The Temple Mount, an important religious site for Jews, Muslims, and Christians alike, has been a target for violence over the weeks leading up to the attack. Aside from sporadic violent riots on the Temple Mount, Rabbi Yehuda Glick, the leading advocate for Jewish access to the Temple Mount, was shot four times in the chest by Mu’taz Hijazi, an Arab gunman. Glick had just given a speech at the Begin Center in Jerusalem regarding the lack of Jewish presence on the Temple Mount and was met outside by a man on a motorcycle.  According to Glick, who survived the attack, before shooting him Hijazi said, “I’m very sorry. You are the enemy of Al-Aqsa.”

Hijazi, a Jerusalem resident living ten minutes away from the Temple Mount, resisted arrest and was killed by Israeli police.  Instead of condemning Hijazi’s reprehensible actions, Abbas sent his family a letter in the mail.  According to the Jerusalem Post, Abbas wrote that he received with “anger and condemnation the news of the heinous crime committed by the gangs of killing and terrorism in the Israeli occupation army.” 

Upset by this, Netanyahu stated, "When we are trying to calm the situation, Abbas sends condolences over the death of one who tried to perpetrate a reprehensible murder.
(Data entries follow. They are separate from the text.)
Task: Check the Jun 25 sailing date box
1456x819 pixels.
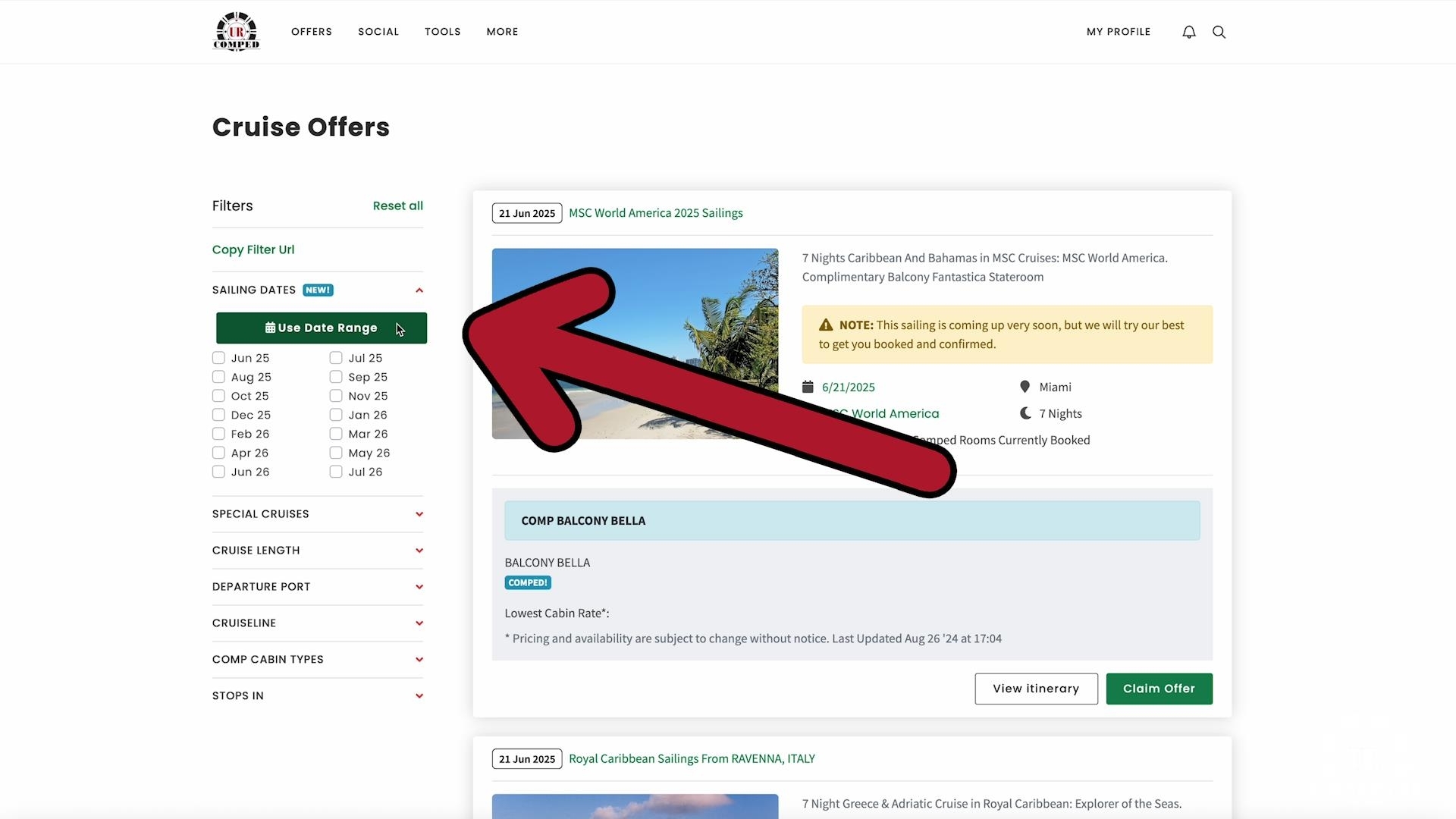Action: tap(218, 358)
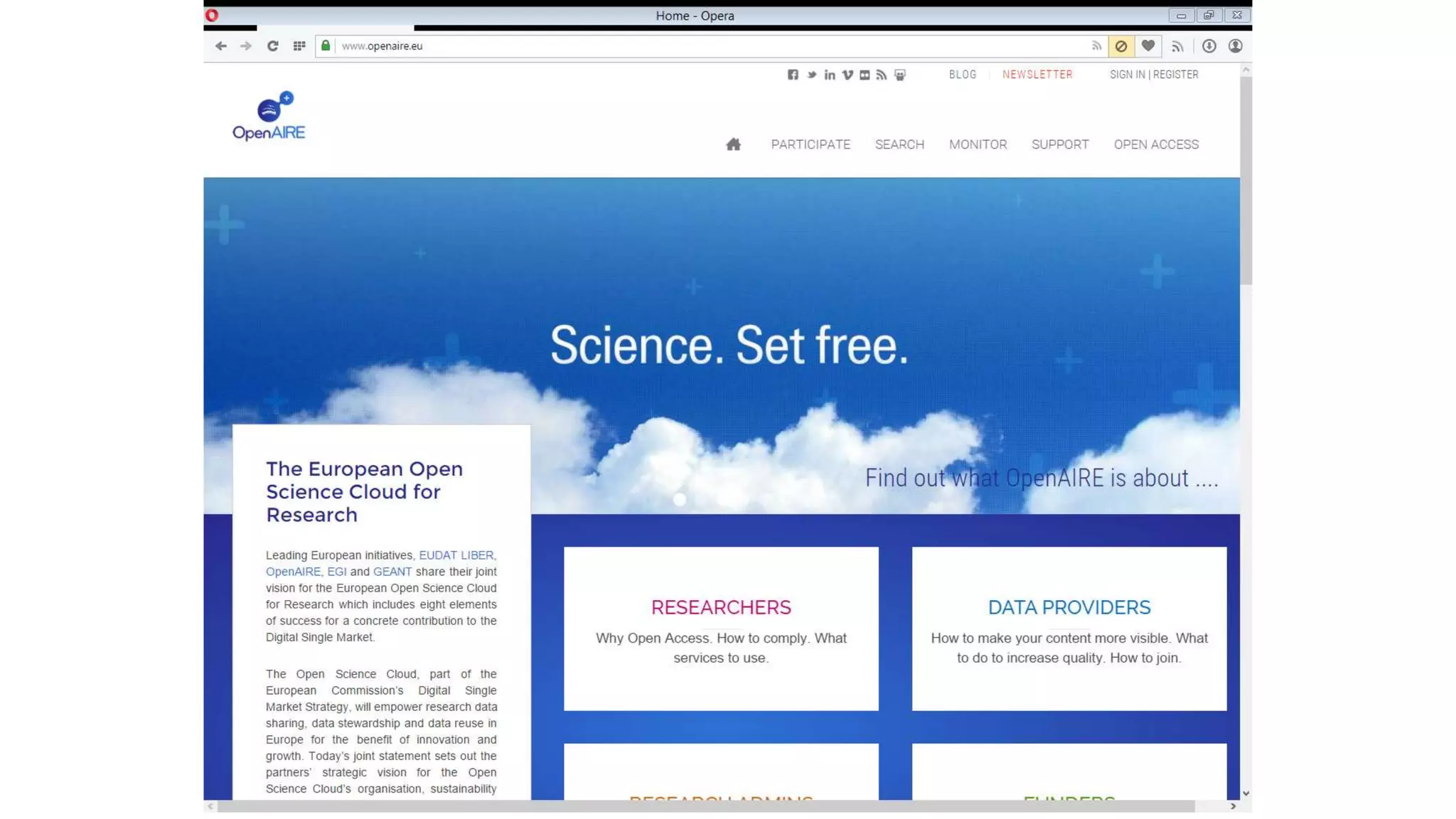Click the NEWSLETTER link

[x=1037, y=75]
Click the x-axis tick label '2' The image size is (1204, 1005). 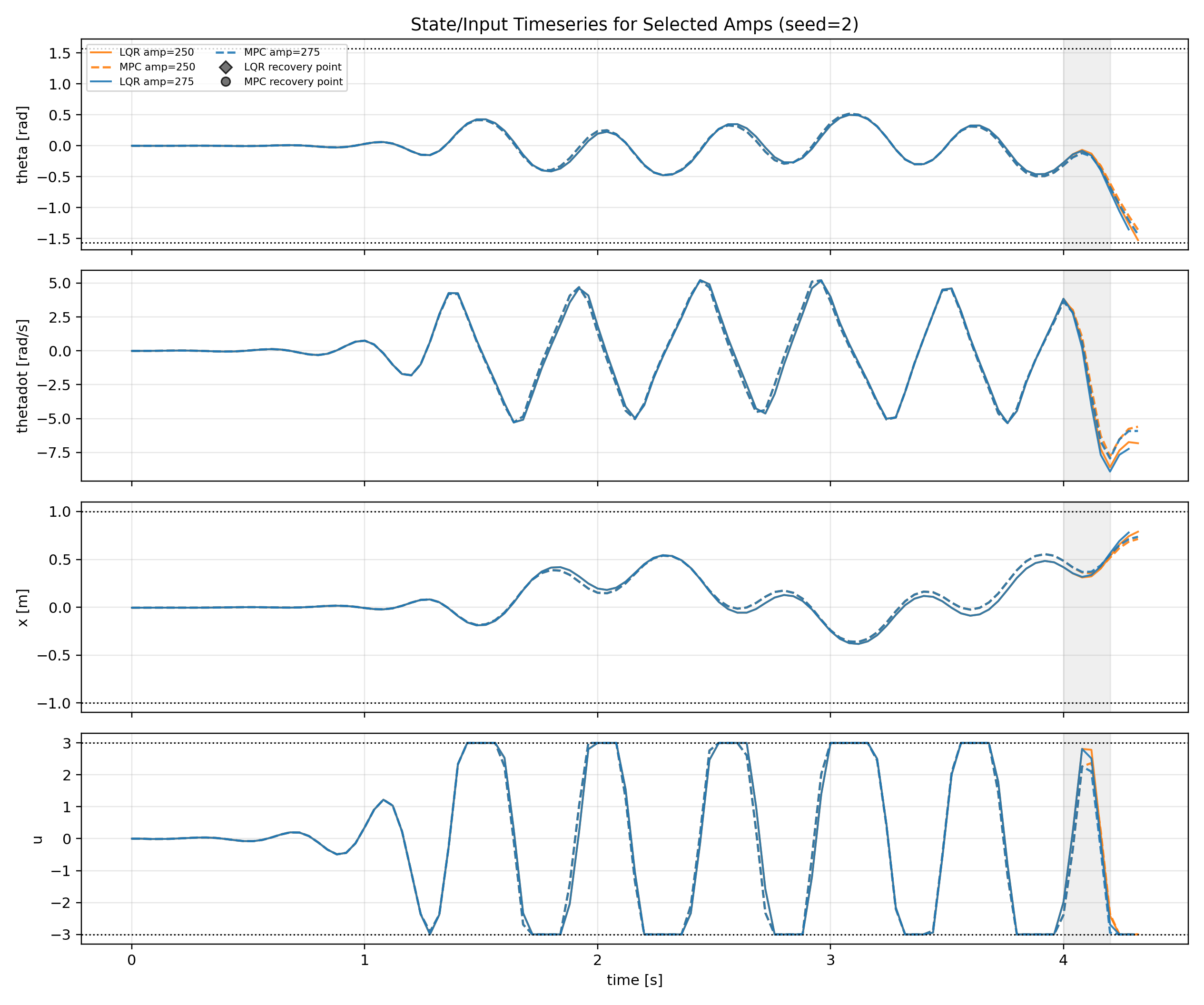597,960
The time has come for the international community to condemn him for such actions.” This recurring passive reaction has gone on for too long. Abbas did not mention the assassination attempt. He did not mention the peace that he demanded Netanyahu to make. Instead he concluded that this killing would be added to the “crimes of the Israeli occupation army against our people since the nakba (in 1948).”

For people unfamiliar with Israeli politics I offer you an episode worthy of comparison.  In 1994 Baruch Goldstein, an American-born Israeli, killed 29 and injured 125 Arab Muslims who were praying inside of a mosque.  Former Israeli Prime Minister Yitzhak Rabin condemned the attack, describing Goldstein as a "degenerate murderer” and "a shame on Zionism and an embarrassment to Judaism.” No one made an excuse. No one pointed a finger. The Israeli government owned up for what they knew to be wrong and censured Goldstein.

What Abbas told the crowd at Cooper Union was that he was looking for a partner in peace.  After his continual lack of leadership, world leaders like Kerry, Glick, and Netanyahu are thirsty for the same thing Abbas claims to want- an active partner in peace.